How does zebrafish support new strategies for neuroprotection and neuroregeneration in hypoxia-related diseases?

Hypoxia is a condition found commonly in several disorders, such as ischemia, asthma, anemia and neonatal hypoxia. Individuals subjected suddenly to high altitude or extreme exercise are also challenged to low oxygen (O2) levels. Since the brain presents elevated basal O2 consumption, this organ is readily affected by hypoxia. For this reason, cerebral hypoxia has been investigated in different species in order to elucidate the involved molecular mechanisms. Based on these models, it is now understood that many of the neural ischemic events occur in cerebral hypoxia, such as excessive release of chelatable Zn from neurons (Udayabanu et al., 2012), glial activation (Li et al., 2010), depletion in mitochondrial activity, increase in reactive oxygen species and cell necrosis (see review in Lukyanova and Kirova, 2015).

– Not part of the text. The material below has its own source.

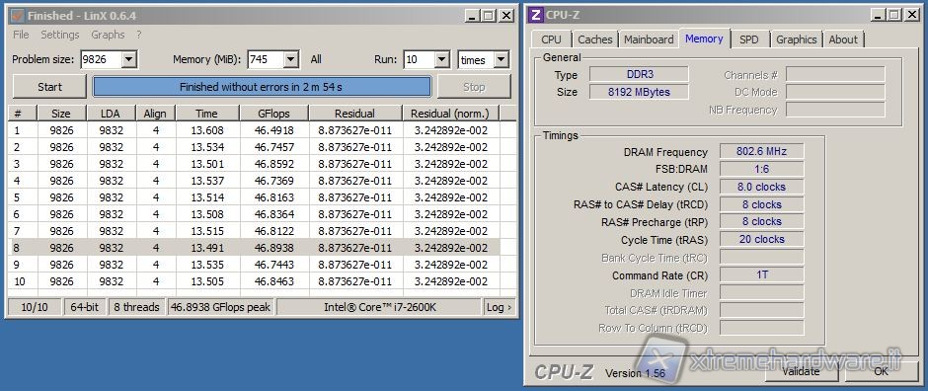Open the '?' help menu
Image resolution: width=928 pixels, height=391 pixels.
click(139, 35)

Moreover, it has been recently reported that chelatable Zn contribute also to the development of the pathophysiology of hypoxia, triggering neuroinflammatory and oxidative stress responses observed in hypoxia (Malairaman et al., 2014). Thus, potential compounds have been tested on hypoxia models to evaluate new neuroregenerative and neuroprotective therapies able to replace the loss of neural cells and decrease the progression of secondary injuries caused by hypoxia, respectively. To advance the research in hypoxia, we have supported the development of a new model in zebrafish. These animals have been used in large scale screening of neuroprotective drugs, because they present features, such as easy maintenance, low operating cost and functional conservation of mammalian brain areas. Moreover, the sharing of many human genes, including those encoding to hypoxia-inducible factors (HIFs), further supports the adoption of zebrafish to evaluate the effects of hypoxia.